Junto con estos escritores, estuve muy influido por algunos novelistas que me ayudaron a infundir en mí la idea de que la vida debe ser vivida con una tal intensidad interior y alto romanticismo como para excluir cualquier simple satisfacción en el estado normal de la vida, los placeres y los gozos  domésticos de todos los días. Para mí, los personajes de Nikos Kazantzakis alumbraron una pasión que los hizo virtualmente divinos e irresistiblemente envidiables, aun cuando lucharon por no auto-destruirse; Iris Murdoch describió amores que eran muy obsesivos, y aun así tan atractivos, como para hacer todo fuera de ellos irreal; y Doris Lessing y Albert Camus me sedujeron con imágenes de una inquietud interior que hicieron que la vida ordinaria pareciera  insulsa y no digna. La idea añadió en mí que era mucho más noble morir en un anhelo no recompensado que vivir en cualquier otra cosa. Mejor muerto en intensidad que vivo en normalidad doméstica. La impaciencia debía ser fomentada.

Y muchas cosas en nuestra cultura, especialmente en las artes y en la industria del entretenimiento, fomentan esa tentación, a saber, auto-definirse como inquieto e identificar esta inquietud con la profundidad y con la ansiedad del artista. Una vez que nos definimos de este modo, como románticos complejos e incurables, tenemos una excusa para ser difíciles y también tenemos una excusa para la traición y la infidelidad. Por ahora, en palabras de una canción de The Eagles, somos espíritus inquietos en una lucha sin fin. Comprensiblemente, entonces, volamos sobre las reglas ordinarias por la vida y la felicidad, y nuestra complejidad es suficiente justificación para cualquier manera de actuación. Como Amy Winehouse se auto-define famosamente: “Te dije que yo era un problema, y sabes que no soy buena”. ¿Por qué debería alguien ser confundido por nuestro rechazo de la vida normal y la felicidad ordinaria?

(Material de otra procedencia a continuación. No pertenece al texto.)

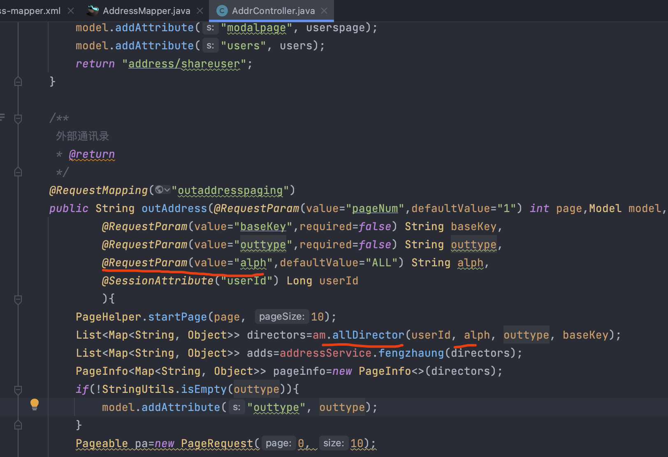Toggle fold marker beside the ){ line
668x457 pixels.
pyautogui.click(x=18, y=300)
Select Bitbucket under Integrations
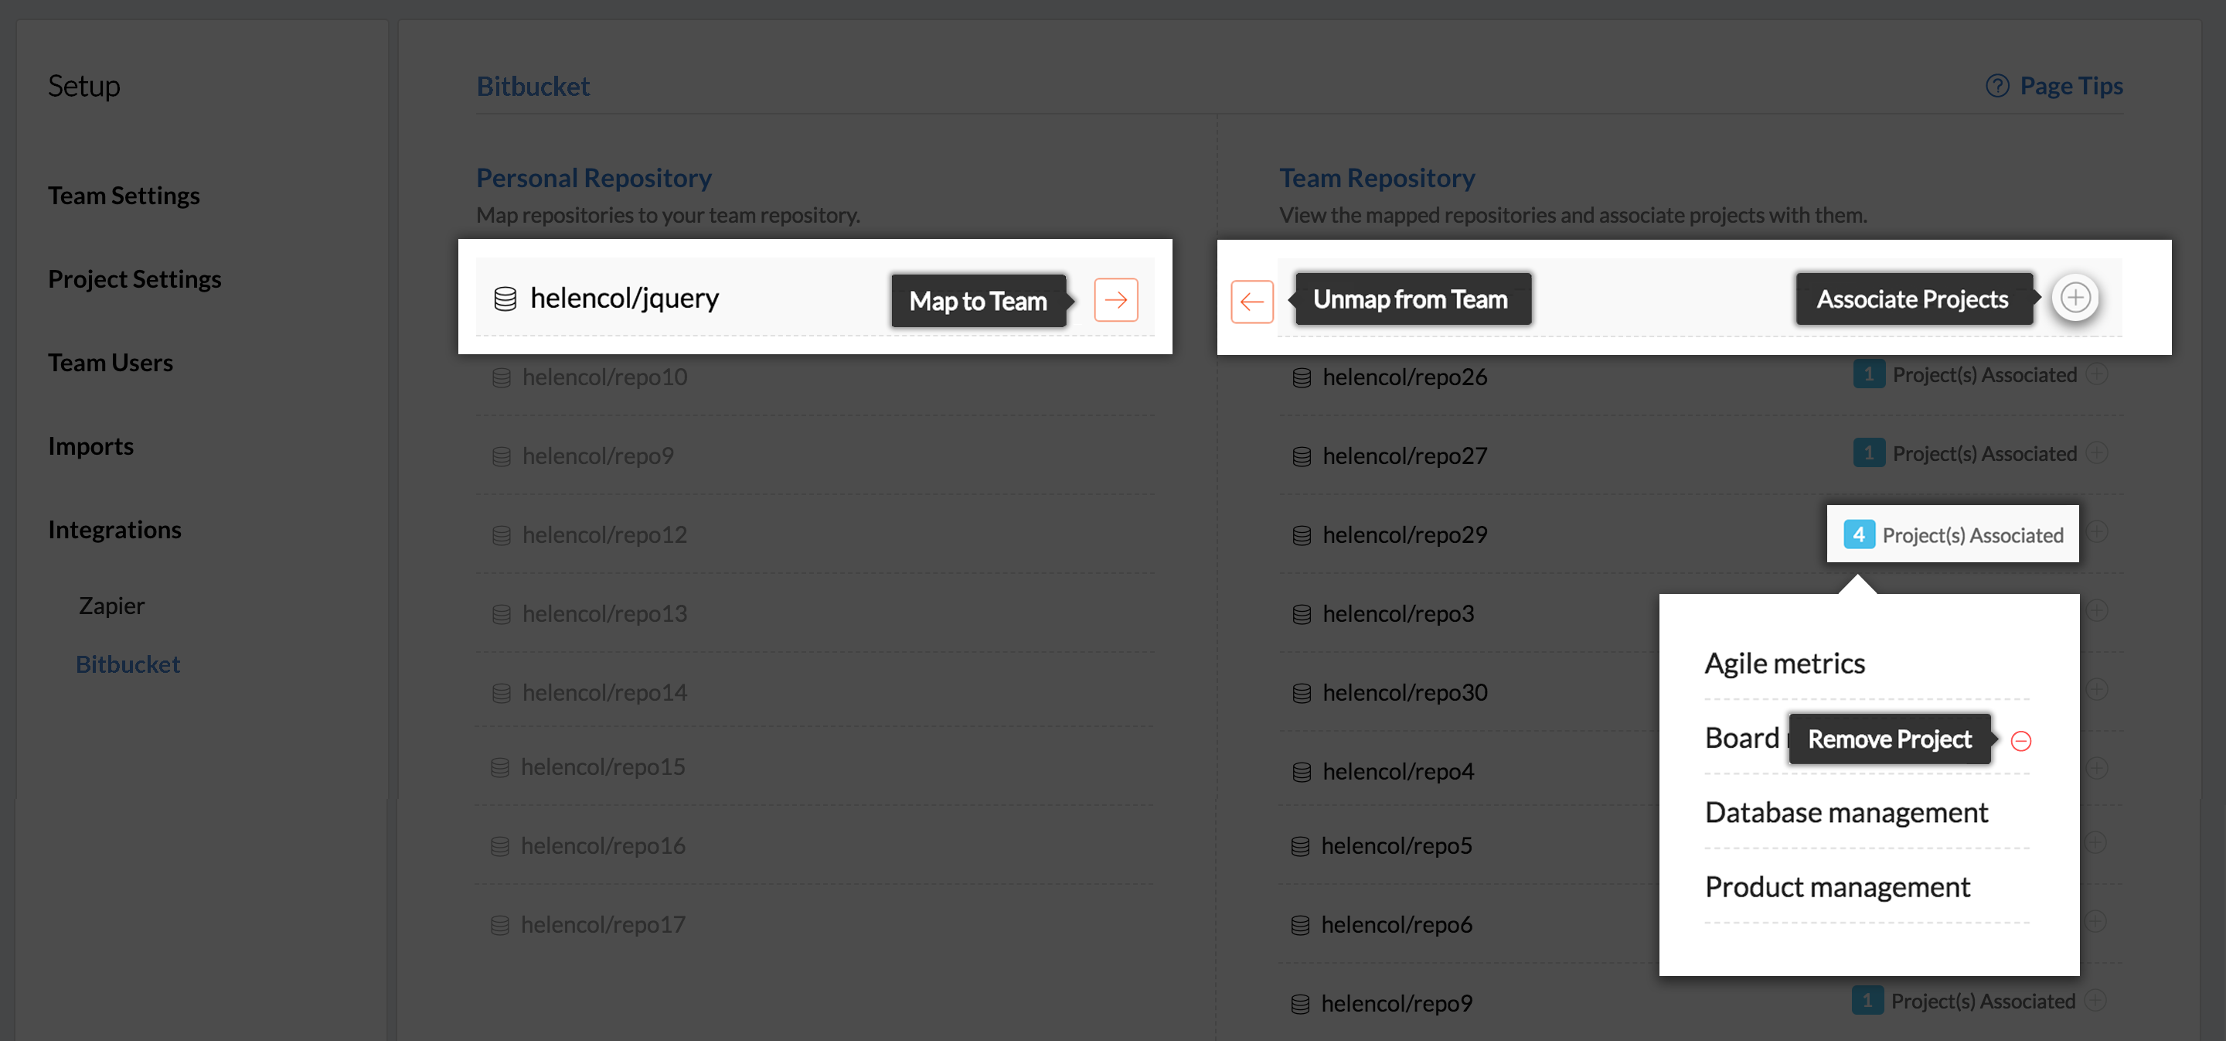 point(128,664)
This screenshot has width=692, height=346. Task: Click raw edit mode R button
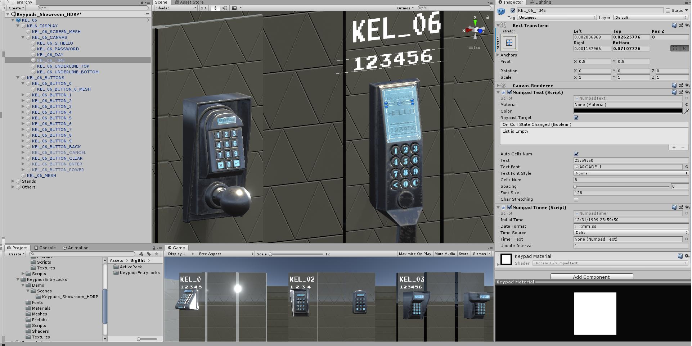[x=684, y=48]
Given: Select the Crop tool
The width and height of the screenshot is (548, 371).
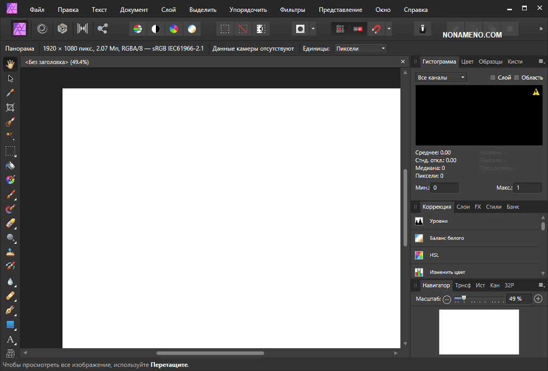Looking at the screenshot, I should 10,108.
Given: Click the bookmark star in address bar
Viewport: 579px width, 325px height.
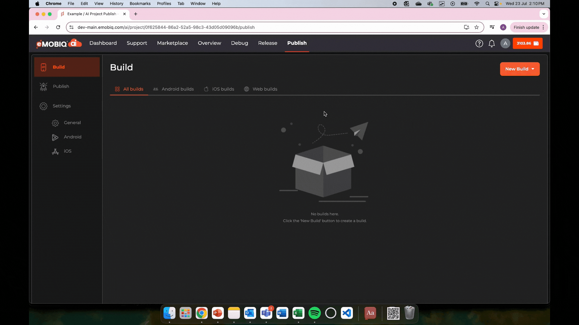Looking at the screenshot, I should [x=476, y=27].
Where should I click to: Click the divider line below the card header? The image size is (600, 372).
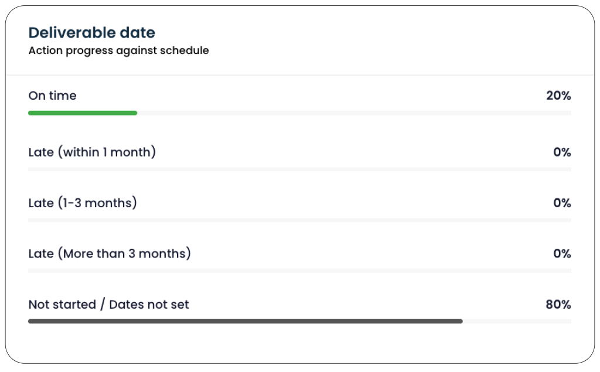click(x=300, y=75)
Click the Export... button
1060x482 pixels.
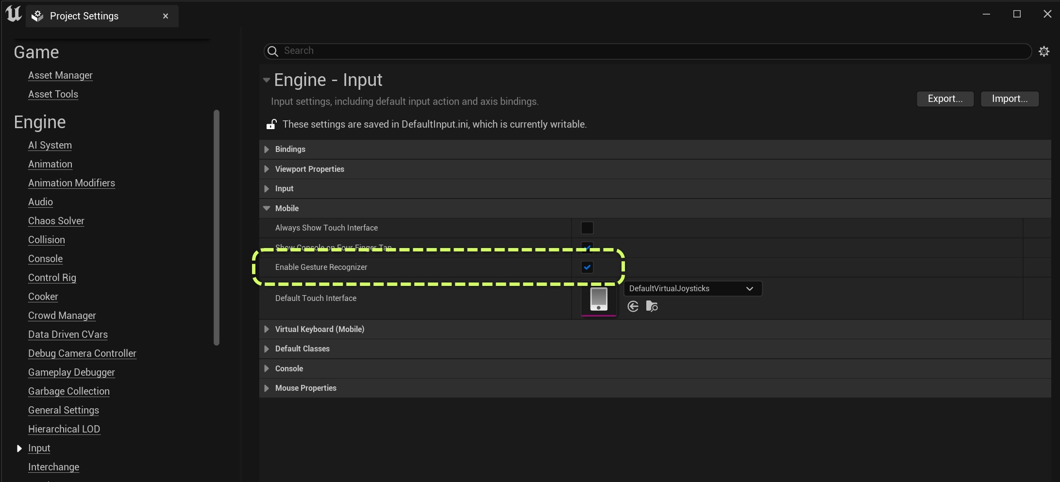pos(945,99)
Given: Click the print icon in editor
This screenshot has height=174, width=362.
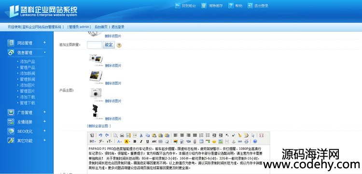Looking at the screenshot, I should point(122,135).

Hay algo dentro nosotros, particularmente cuando somos jóvenes, que nos tienta hacia esa especie de auto-definición. Y, para ese tiempo de nuestras vidas, cuando somos jóvenes -creo yo- eso es saludable. Se supone que los jóvenes son super-idealistas, incurablemente románticos y recelosos de cualquier pesada caída en la instalación por segundo-mejor. Como Doris Lessing dice, ¡sólo hay un verdadero pecado en la vida y eso es llamar segundo-mejor a cualquier otra cosa distinta de lo que es, segundo-mejor! Mi deseo es que toda la gente joven leyera a Platón, Agustín, Juan de la Cruz, Karl Rahner, Nikos Kazantzakis, Iris Murdoch, Doris Lessing, Jane Austin y Albert Camus.

Pero, fuera de  autores tales como Platón, Agustín, Juan de la Cruz y Karl Rahner, que integran esa insaciable impaciencia y ansiedad existencial en una narrativa más grande y significativa, nosotros deberíamos estar hartos de definirnos como inquietos y de cultivar eso. El alto romanticismo sólo nos servirá bien si por fin lo situamos en una auto-comprensión que no haga de la impaciencia un fin en sí misma. Sólo tener sentimientos nobles no traerá mucha paz a nuestras vidas y, mientras envejecemos y maduramos, la paz no viene a ser el premio. Romeo, Julieta, Hamlet, Zorba el griego, el doctor Zhivago y las otras figuras tan románticas de nuestras pantallas y de nuestras novelas pueden encender nuestras  imaginaciones románticas, pero no son al fin imágenes al estilo de la intimidad que favorece un permanente encuentro de corazones dentro del cuerpo de Cristo.